START Records shown

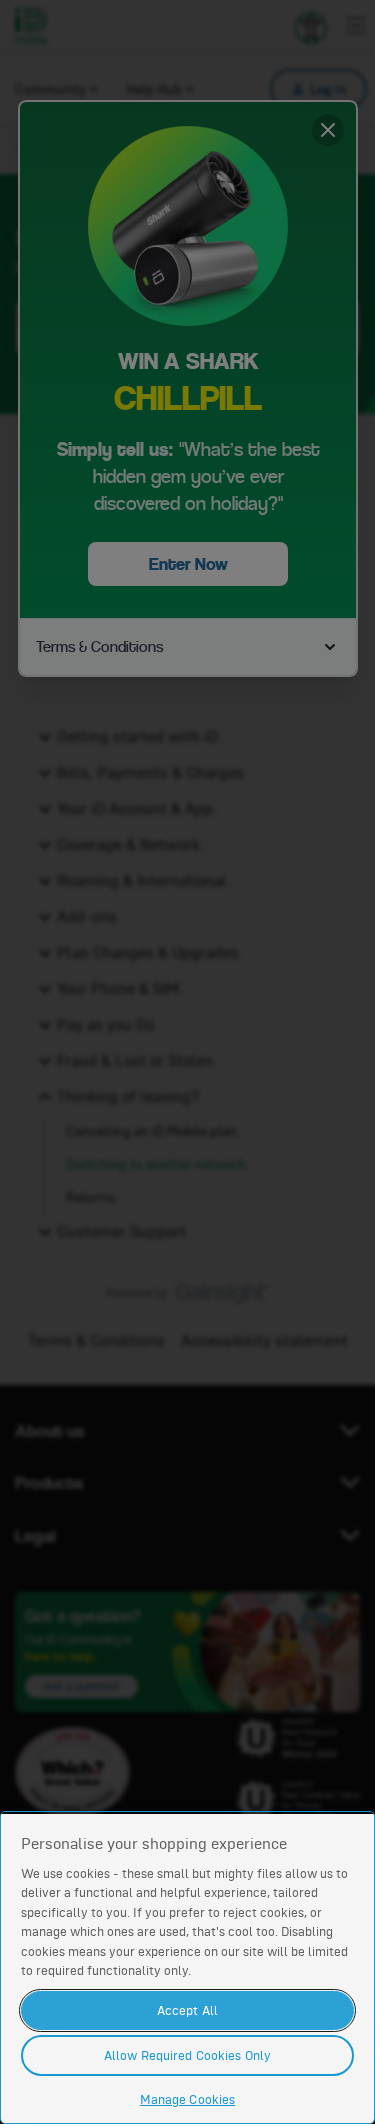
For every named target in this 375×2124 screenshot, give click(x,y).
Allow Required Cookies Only (188, 2055)
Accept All (187, 2010)
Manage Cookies (188, 2099)
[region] (187, 1967)
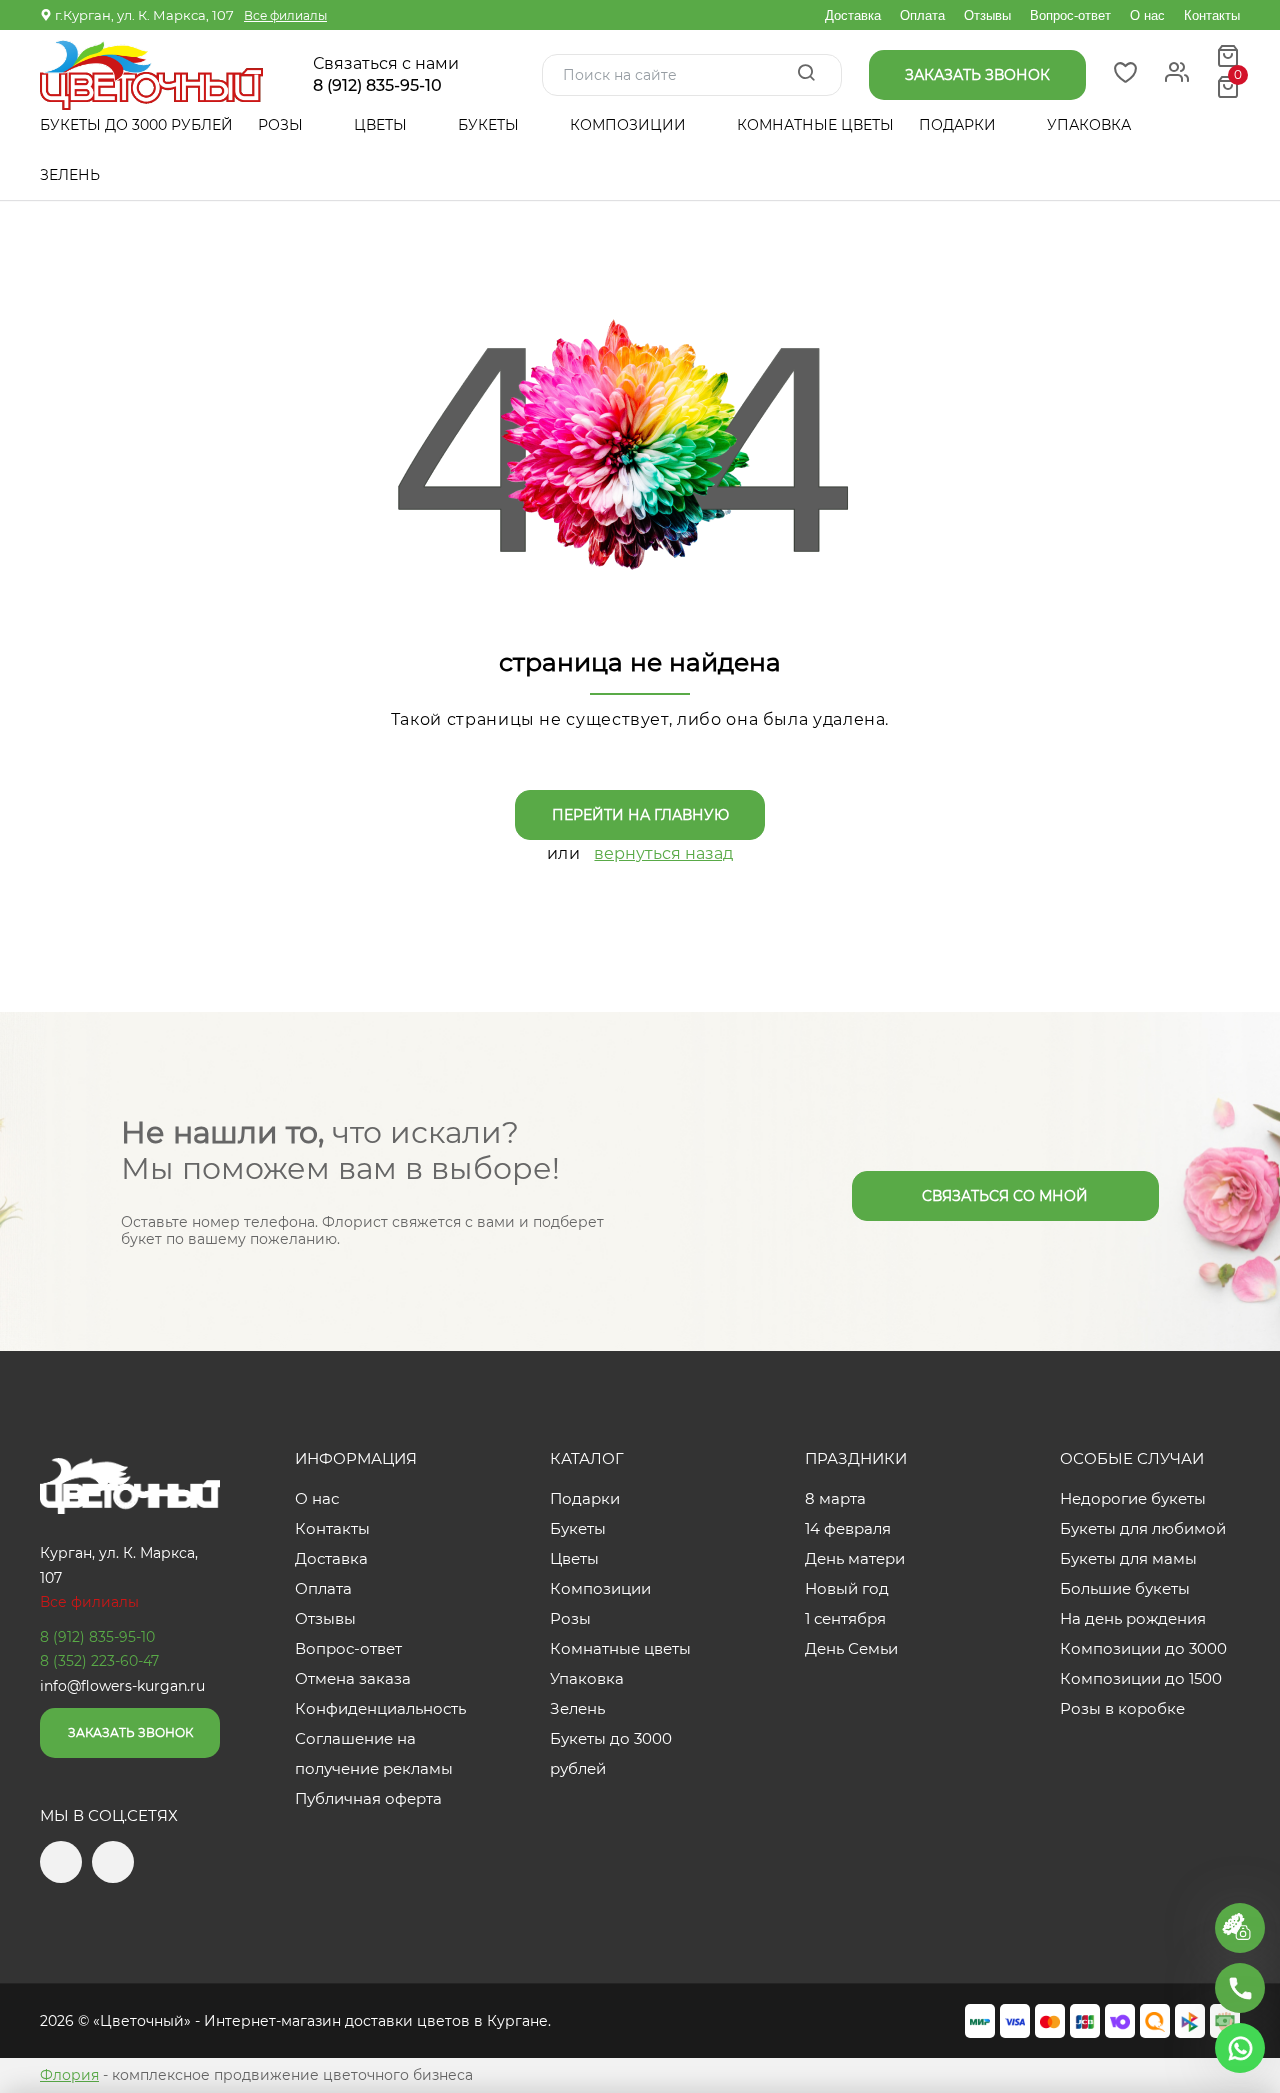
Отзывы (987, 15)
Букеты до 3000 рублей (136, 125)
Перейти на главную (640, 815)
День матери (855, 1558)
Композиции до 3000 (1143, 1648)
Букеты (490, 125)
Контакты (1212, 15)
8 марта (835, 1498)
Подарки (959, 125)
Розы (282, 125)
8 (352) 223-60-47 (99, 1661)
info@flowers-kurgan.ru (122, 1686)
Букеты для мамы (1128, 1558)
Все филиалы (285, 15)
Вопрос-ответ (1070, 15)
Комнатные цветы (815, 125)
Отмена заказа (353, 1678)
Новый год (847, 1588)
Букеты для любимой (1143, 1528)
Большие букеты (1125, 1588)
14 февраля (848, 1528)
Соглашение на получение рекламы (374, 1753)
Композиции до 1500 (1141, 1678)
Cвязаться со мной (1005, 1196)
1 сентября (845, 1618)
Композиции (630, 125)
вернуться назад (663, 853)
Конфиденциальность (380, 1708)
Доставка (853, 15)
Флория (69, 2075)
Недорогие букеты (1133, 1498)
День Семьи (851, 1648)
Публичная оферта (368, 1798)
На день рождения (1133, 1618)
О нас (1147, 15)
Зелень (70, 175)
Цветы (382, 125)
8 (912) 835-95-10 (377, 86)
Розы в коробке (1122, 1708)
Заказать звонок (130, 1732)
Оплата (922, 15)
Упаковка (1089, 125)
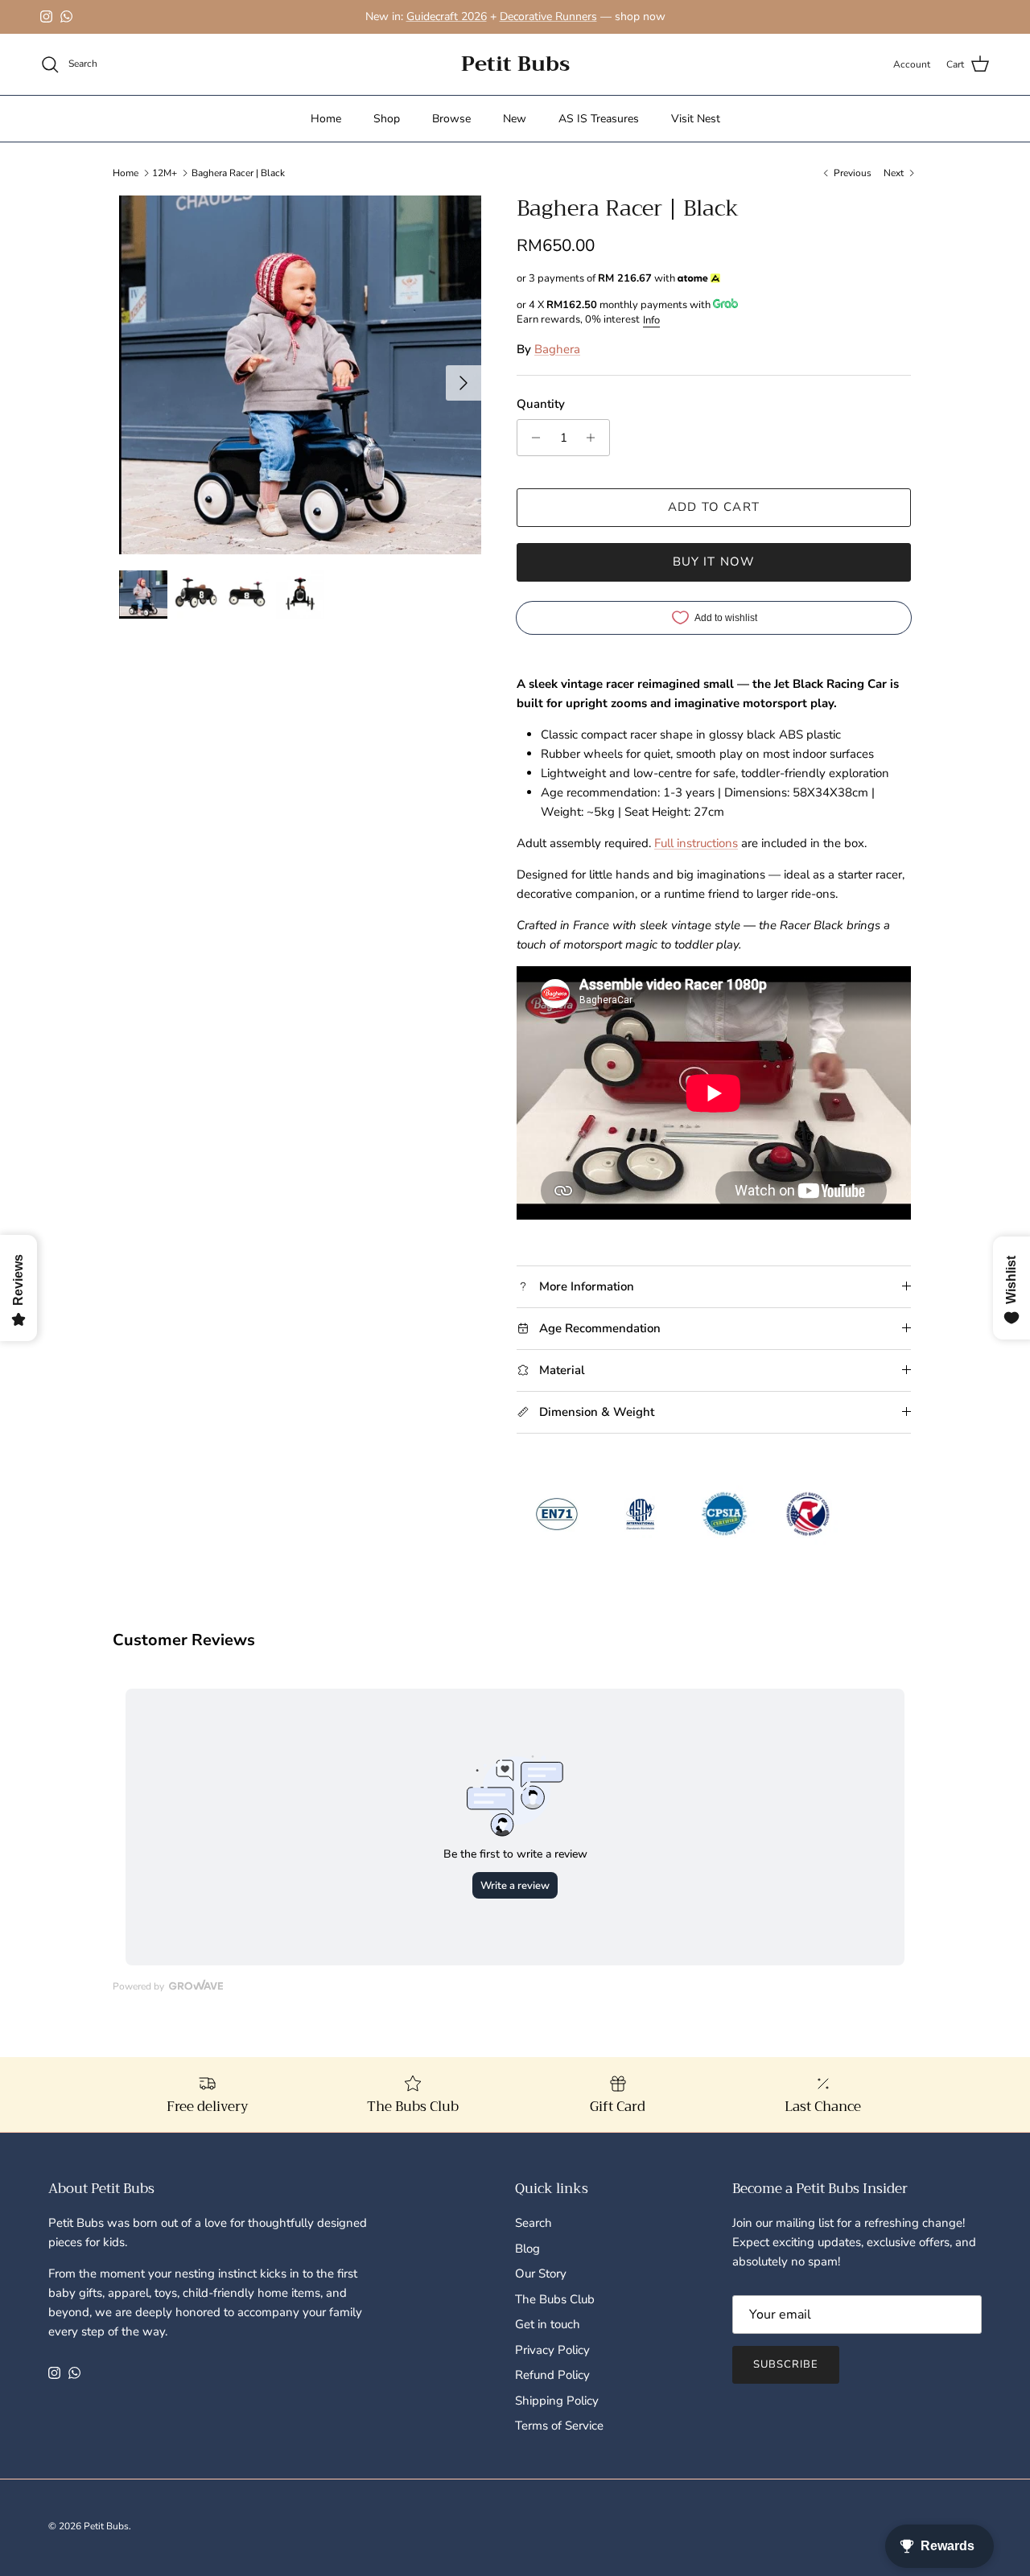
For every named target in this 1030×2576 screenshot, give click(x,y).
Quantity (541, 404)
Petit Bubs (106, 2526)
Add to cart (714, 507)
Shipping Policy (557, 2401)
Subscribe (785, 2364)
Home (326, 118)
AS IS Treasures (598, 118)
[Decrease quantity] (531, 437)
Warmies (362, 17)
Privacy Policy (552, 2350)
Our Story (540, 2273)
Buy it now (714, 561)
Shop (386, 118)
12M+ (164, 172)
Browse (451, 118)
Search (533, 2223)
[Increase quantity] (595, 437)
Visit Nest (695, 118)
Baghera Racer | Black (238, 172)
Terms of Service (559, 2426)
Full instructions (696, 843)
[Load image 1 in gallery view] (300, 374)
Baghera (557, 349)
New (514, 118)
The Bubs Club (555, 2299)
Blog (527, 2249)
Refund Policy (552, 2375)
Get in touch (547, 2324)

END Records shown

» **What you should do**
Every entry above needs to be copied exactly, and no pictures go with it.

» **Exercise answer**
For every named target in this 375×2124 screenshot, give click(x,y).
Allow Required Cookies Only (188, 2055)
Accept All (187, 2010)
Manage Cookies (188, 2099)
[region] (187, 1967)
Отзывы (987, 15)
Букеты до 3000 рублей (136, 125)
Перейти на главную (640, 815)
День матери (855, 1558)
Композиции до 3000 (1143, 1648)
Букеты (490, 125)
Контакты (1212, 15)
8 марта (835, 1498)
Подарки (959, 125)
Розы (282, 125)
8 (352) 223-60-47 (99, 1661)
info@flowers-kurgan.ru (122, 1686)
Букеты для мамы (1128, 1558)
Все филиалы (285, 15)
Вопрос-ответ (1070, 15)
Комнатные цветы (815, 125)
Отмена заказа (353, 1678)
Новый год (847, 1588)
Букеты для любимой (1143, 1528)
Большие букеты (1125, 1588)
14 февраля (848, 1528)
Соглашение на получение рекламы (374, 1753)
Композиции до 1500 (1141, 1678)
Cвязаться со мной (1005, 1196)
1 сентября (845, 1618)
Композиции (630, 125)
вернуться назад (663, 853)
Конфиденциальность (380, 1708)
Доставка (853, 15)
Флория (69, 2075)
Недорогие букеты (1133, 1498)
День Семьи (851, 1648)
Публичная оферта (368, 1798)
На день рождения (1133, 1618)
О нас (1147, 15)
Зелень (70, 175)
Цветы (382, 125)
8 (912) 835-95-10 (377, 86)
Розы в коробке (1122, 1708)
Заказать звонок (130, 1732)
Оплата (922, 15)
Упаковка (1089, 125)
For every named target in this 1030×2576 screenshot, give click(x,y).
Quantity (541, 404)
Petit Bubs (106, 2526)
Add to cart (714, 507)
Shipping Policy (557, 2401)
Subscribe (785, 2364)
Home (326, 118)
AS IS Treasures (598, 118)
[Decrease quantity] (531, 437)
Warmies (362, 17)
Privacy Policy (552, 2350)
Our Story (540, 2273)
Buy it now (714, 561)
Shop (386, 118)
12M+ (164, 172)
Browse (451, 118)
Search (533, 2223)
[Increase quantity] (595, 437)
Visit Nest (695, 118)
Baghera Racer | Black (238, 172)
Terms of Service (559, 2426)
Full instructions (696, 843)
[Load image 1 in gallery view] (300, 374)
Baghera (557, 349)
New (514, 118)
The Bubs Club (555, 2299)
Blog (527, 2249)
Refund Policy (552, 2375)
Get in touch (547, 2324)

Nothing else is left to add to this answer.